Donna Ohl, Grady Volunteer Coordinator wrote:
On Wed, 13 Feb 2008 15:10:03 -0800 (PST), wrote:

add be prepared to replace drain valve, which may not shut or drip
when closed, espically the plastic ones. some valves will clog replace
tank drain valve with a ball valve at new tank install time



Thank you for all the advice!
You've given us the courage to tackle this ourselves!
Bill and I read *every* post here!

To replace our dripping 40-gallon (65-gallon FHR) home water heater, we
bought the best water heater I could find.

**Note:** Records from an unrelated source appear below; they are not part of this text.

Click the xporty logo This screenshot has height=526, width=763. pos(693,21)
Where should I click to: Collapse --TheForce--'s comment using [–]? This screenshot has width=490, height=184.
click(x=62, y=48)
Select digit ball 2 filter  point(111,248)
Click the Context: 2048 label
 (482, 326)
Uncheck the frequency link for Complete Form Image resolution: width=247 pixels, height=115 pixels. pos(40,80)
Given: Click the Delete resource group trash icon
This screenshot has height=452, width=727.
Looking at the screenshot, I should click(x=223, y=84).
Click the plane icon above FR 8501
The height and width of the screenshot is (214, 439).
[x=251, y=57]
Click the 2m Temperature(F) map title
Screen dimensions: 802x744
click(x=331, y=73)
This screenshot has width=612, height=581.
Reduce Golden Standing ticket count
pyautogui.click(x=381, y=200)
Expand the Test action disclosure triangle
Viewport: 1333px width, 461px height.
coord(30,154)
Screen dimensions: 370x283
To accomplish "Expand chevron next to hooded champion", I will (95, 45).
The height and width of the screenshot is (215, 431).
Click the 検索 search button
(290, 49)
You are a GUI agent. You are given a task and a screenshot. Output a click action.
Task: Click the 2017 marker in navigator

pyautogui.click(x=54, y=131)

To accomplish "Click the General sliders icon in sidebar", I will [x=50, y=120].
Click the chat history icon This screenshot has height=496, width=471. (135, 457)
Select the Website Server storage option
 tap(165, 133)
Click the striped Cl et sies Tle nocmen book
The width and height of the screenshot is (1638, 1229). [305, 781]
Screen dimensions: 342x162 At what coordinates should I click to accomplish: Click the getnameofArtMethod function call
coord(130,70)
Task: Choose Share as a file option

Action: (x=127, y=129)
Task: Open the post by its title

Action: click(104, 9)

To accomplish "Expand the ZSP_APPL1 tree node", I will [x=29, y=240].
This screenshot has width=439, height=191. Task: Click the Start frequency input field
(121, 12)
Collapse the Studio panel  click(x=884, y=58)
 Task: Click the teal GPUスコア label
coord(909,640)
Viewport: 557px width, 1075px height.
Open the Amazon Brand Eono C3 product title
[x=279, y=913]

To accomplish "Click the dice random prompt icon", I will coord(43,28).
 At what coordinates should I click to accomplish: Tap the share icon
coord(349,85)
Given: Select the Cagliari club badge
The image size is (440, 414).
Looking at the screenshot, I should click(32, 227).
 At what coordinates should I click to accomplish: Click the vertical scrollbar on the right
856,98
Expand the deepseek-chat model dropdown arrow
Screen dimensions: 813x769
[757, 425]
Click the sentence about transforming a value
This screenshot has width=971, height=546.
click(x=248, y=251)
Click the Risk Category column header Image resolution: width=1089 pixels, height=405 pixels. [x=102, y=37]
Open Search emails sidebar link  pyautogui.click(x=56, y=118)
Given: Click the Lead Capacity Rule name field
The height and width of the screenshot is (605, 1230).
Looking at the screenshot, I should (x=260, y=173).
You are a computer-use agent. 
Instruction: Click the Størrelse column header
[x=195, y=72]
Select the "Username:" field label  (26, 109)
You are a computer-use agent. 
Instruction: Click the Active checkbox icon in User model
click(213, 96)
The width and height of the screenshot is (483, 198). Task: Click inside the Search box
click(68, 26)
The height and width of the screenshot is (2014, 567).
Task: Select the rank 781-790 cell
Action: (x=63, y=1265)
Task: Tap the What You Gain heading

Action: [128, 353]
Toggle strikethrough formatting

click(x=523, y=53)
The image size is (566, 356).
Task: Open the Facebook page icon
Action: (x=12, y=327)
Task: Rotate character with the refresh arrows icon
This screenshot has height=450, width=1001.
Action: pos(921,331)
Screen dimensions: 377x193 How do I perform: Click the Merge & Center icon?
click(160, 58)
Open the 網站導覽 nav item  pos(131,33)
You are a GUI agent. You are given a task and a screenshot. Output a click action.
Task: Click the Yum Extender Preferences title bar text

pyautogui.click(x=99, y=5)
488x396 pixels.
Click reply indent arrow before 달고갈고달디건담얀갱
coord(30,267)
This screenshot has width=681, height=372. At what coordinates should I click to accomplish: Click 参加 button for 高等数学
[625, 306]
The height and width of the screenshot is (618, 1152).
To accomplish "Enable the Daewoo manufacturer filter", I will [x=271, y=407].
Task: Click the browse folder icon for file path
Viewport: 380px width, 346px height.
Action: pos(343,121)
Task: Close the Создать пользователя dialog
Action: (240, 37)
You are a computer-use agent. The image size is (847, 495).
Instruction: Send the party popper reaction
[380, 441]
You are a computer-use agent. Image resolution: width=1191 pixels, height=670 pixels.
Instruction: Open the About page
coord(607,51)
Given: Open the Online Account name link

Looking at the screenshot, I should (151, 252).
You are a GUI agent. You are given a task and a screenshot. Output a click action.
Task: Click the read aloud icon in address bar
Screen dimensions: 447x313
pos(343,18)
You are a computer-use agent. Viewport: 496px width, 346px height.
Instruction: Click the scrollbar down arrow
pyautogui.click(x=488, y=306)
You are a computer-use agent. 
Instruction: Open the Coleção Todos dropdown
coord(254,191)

This turned out to be the $450 Sears #33154 (actually manufactured by AO
Smith) 97-gallon First Hour Rating (FHR) and 0.63 Energy Factor (EF),
nominally with a 50-gallon tank and coming with a (rather useless) 12-year
warranty on parts and a slightly useful 1-year warranty on labor.

We're going to do the job tomorrow so I'm reading *everything* I can find
on the net on how to properly remove and install a natural gas home hot
water heater. I'll summarize the steps we plan on taking in a subsequent
posting.

So far, Bill bought $686.47 in parts while I write up every step for him
before we do the work tomorrow, together. He will return any unused parts,
but here is what he bought from Sears today to get ready for the job.

$449.00 Sears #33154 50-gallon 12/1 year hot water heater 97FHR .63EF
$ 2.19 1-ounce TFE paste (for the gas pipe fittings)
$ 9.59 3/4-inch quarter-turn water valve (replaces plastic drain valve)
$ 8.99 3/4-inch CSA gas ball valve (for the gas line)
$ 15.99 3/4-inch swing check valve (for additional heat-loss protection)
$ 7.99 18" 3/4-inch by 3/4 inch FIP corrugated copper/brass flex pipe (x2)
$ 7.49 15" 3/4-inch by 3/4 inch FIP corrugated copper/brass flex pipe (x2)
$ 5.99 12" 3/4-inch by 3/4 inch FIP corrugated copper/brass flex pipe (x2)
$ 12.99 18" 3/4-inch stainless-steel water-heater connector pipe (x2)
$ 10.99 12" 3/4-inch stainless-steel water-heater connector pipe (x2)
$ 8.99 3/4-inch by 3/4-inch Dialectric Union B (x4)
$ 3.59 1.5-inch long 3/4-inch male:male brass pipe nipples (x4)
$ 2.39 1.0-inch long 3/4-inch male:male brass pipe nipples (x3)
$ 52.32 sales tax at 8.25%
--------
$686.47 total

The reason for *both* the copper flex pipe and stainless steel pipe is
because the stainless steel might allow us to not need the dialectric
unions which are huge. Remember, the new tank is five inches taller than
the old tank so we are going to have problems with the plumbing most likely
so having fewer nipples and dialectric unions will shorten the lines a bit.

Do we really need to isolate the copper from the brass from the steel?
We assume so.

Also, we bought the extra one-way check valve even though the water heater
apparently comes with heat-loss protectors and we can s-kink the flex lines
(not the steel lines, just the copper lines).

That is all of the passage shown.